--- The request ---
Reproduce each of the following records precisely as it appears, without altering any line.
#### Records supplied ####
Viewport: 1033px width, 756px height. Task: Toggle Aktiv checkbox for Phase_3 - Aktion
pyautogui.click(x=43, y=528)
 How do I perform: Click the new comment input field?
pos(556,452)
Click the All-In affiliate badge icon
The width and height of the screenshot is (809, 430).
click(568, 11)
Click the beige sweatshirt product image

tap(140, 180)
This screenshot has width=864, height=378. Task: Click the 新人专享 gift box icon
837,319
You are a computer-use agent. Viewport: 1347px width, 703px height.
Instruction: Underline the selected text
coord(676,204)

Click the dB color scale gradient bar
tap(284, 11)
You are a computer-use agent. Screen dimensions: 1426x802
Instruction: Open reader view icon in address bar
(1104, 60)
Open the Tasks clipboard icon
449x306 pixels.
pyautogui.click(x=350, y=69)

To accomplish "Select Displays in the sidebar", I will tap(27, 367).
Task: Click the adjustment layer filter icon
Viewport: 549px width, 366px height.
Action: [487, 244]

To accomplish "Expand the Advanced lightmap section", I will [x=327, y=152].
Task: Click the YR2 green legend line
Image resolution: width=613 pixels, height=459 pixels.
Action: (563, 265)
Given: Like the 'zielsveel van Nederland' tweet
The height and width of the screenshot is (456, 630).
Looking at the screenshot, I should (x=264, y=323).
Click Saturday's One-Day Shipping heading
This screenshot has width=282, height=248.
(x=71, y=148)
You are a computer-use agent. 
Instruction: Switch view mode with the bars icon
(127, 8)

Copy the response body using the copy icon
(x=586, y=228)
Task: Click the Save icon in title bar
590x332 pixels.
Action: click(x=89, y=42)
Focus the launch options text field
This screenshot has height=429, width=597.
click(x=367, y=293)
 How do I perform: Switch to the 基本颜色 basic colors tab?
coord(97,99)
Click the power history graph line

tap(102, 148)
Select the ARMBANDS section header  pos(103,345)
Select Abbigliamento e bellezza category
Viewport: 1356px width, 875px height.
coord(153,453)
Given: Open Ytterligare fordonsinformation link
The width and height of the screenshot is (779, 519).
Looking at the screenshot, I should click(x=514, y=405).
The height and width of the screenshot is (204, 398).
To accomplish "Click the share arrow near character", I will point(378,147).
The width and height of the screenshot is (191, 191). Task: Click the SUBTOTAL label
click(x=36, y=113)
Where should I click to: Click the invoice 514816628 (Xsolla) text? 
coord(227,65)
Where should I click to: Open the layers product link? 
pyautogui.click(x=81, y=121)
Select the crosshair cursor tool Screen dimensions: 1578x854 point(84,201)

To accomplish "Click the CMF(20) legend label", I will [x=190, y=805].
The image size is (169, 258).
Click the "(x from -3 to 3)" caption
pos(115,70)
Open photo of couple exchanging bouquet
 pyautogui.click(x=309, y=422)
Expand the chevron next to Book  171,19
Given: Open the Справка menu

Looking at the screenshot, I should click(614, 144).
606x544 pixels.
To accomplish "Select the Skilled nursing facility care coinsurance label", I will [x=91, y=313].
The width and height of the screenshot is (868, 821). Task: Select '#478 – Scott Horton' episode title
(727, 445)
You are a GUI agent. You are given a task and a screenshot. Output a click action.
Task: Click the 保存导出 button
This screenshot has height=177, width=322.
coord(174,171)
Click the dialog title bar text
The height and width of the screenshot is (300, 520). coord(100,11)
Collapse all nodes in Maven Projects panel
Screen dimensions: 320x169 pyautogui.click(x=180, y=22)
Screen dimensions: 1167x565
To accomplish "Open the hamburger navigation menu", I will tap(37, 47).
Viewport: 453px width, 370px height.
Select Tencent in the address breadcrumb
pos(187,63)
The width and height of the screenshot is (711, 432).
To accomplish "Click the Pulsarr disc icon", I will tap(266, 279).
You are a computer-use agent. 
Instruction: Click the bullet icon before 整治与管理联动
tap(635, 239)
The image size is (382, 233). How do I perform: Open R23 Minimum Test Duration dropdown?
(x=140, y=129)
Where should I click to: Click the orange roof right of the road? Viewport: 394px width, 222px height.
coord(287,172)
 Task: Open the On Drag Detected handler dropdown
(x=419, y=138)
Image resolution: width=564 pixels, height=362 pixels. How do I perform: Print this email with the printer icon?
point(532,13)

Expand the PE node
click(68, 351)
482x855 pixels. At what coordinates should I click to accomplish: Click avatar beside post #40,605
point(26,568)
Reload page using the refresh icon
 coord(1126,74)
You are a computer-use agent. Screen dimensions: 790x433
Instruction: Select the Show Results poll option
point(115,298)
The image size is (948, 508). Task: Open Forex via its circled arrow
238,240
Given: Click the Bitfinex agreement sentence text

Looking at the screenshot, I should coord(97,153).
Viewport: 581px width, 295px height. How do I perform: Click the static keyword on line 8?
####
--- Expected answer ---
Viewport: 1033px width, 756px height. Task: Toggle Aktiv checkbox for Phase_3 - Aktion
pyautogui.click(x=43, y=528)
 How do I perform: Click the new comment input field?
pos(556,452)
Click the All-In affiliate badge icon
The width and height of the screenshot is (809, 430).
click(568, 11)
Click the beige sweatshirt product image

tap(140, 180)
This screenshot has width=864, height=378. Task: Click the 新人专享 gift box icon
837,319
You are a computer-use agent. Viewport: 1347px width, 703px height.
Instruction: Underline the selected text
coord(676,204)

Click the dB color scale gradient bar
tap(284, 11)
You are a computer-use agent. Screen dimensions: 1426x802
Instruction: Open reader view icon in address bar
(1104, 60)
Open the Tasks clipboard icon
449x306 pixels.
pyautogui.click(x=350, y=69)

To accomplish "Select Displays in the sidebar", I will tap(27, 367).
Task: Click the adjustment layer filter icon
Viewport: 549px width, 366px height.
Action: [487, 244]

To accomplish "Expand the Advanced lightmap section", I will [x=327, y=152].
Task: Click the YR2 green legend line
Image resolution: width=613 pixels, height=459 pixels.
Action: (563, 265)
Given: Like the 'zielsveel van Nederland' tweet
The height and width of the screenshot is (456, 630).
Looking at the screenshot, I should (x=264, y=323).
Click Saturday's One-Day Shipping heading
This screenshot has width=282, height=248.
(x=71, y=148)
You are a computer-use agent. 
Instruction: Switch view mode with the bars icon
(127, 8)

Copy the response body using the copy icon
(x=586, y=228)
Task: Click the Save icon in title bar
590x332 pixels.
Action: click(x=89, y=42)
Focus the launch options text field
This screenshot has height=429, width=597.
click(x=367, y=293)
 How do I perform: Switch to the 基本颜色 basic colors tab?
coord(97,99)
Click the power history graph line

tap(102, 148)
Select the ARMBANDS section header  pos(103,345)
Select Abbigliamento e bellezza category
Viewport: 1356px width, 875px height.
coord(153,453)
Given: Open Ytterligare fordonsinformation link
The width and height of the screenshot is (779, 519).
Looking at the screenshot, I should click(x=514, y=405).
The height and width of the screenshot is (204, 398).
To accomplish "Click the share arrow near character", I will point(378,147).
The width and height of the screenshot is (191, 191). Task: Click the SUBTOTAL label
click(x=36, y=113)
Where should I click to: Click the invoice 514816628 (Xsolla) text? 
coord(227,65)
Where should I click to: Open the layers product link? 
pyautogui.click(x=81, y=121)
Select the crosshair cursor tool Screen dimensions: 1578x854 point(84,201)

To accomplish "Click the CMF(20) legend label", I will [x=190, y=805].
The image size is (169, 258).
Click the "(x from -3 to 3)" caption
pos(115,70)
Open photo of couple exchanging bouquet
 pyautogui.click(x=309, y=422)
Expand the chevron next to Book  171,19
Given: Open the Справка menu

Looking at the screenshot, I should click(614, 144).
606x544 pixels.
To accomplish "Select the Skilled nursing facility care coinsurance label", I will [x=91, y=313].
The width and height of the screenshot is (868, 821). Task: Select '#478 – Scott Horton' episode title
(727, 445)
You are a GUI agent. You are given a task and a screenshot. Output a click action.
Task: Click the 保存导出 button
This screenshot has height=177, width=322.
coord(174,171)
Click the dialog title bar text
The height and width of the screenshot is (300, 520). coord(100,11)
Collapse all nodes in Maven Projects panel
Screen dimensions: 320x169 pyautogui.click(x=180, y=22)
Screen dimensions: 1167x565
To accomplish "Open the hamburger navigation menu", I will tap(37, 47).
Viewport: 453px width, 370px height.
Select Tencent in the address breadcrumb
pos(187,63)
The width and height of the screenshot is (711, 432).
To accomplish "Click the Pulsarr disc icon", I will tap(266, 279).
You are a computer-use agent. 
Instruction: Click the bullet icon before 整治与管理联动
tap(635, 239)
The image size is (382, 233). How do I perform: Open R23 Minimum Test Duration dropdown?
(x=140, y=129)
Where should I click to: Click the orange roof right of the road? Viewport: 394px width, 222px height.
coord(287,172)
 Task: Open the On Drag Detected handler dropdown
(x=419, y=138)
Image resolution: width=564 pixels, height=362 pixels. How do I perform: Print this email with the printer icon?
point(532,13)

Expand the PE node
click(68, 351)
482x855 pixels. At what coordinates should I click to accomplish: Click avatar beside post #40,605
point(26,568)
Reload page using the refresh icon
 coord(1126,74)
You are a computer-use agent. Screen dimensions: 790x433
Instruction: Select the Show Results poll option
point(115,298)
The image size is (948, 508). Task: Open Forex via its circled arrow
238,240
Given: Click the Bitfinex agreement sentence text

Looking at the screenshot, I should coord(97,153).
Viewport: 581px width, 295px height. How do I perform: Click the static keyword on line 8?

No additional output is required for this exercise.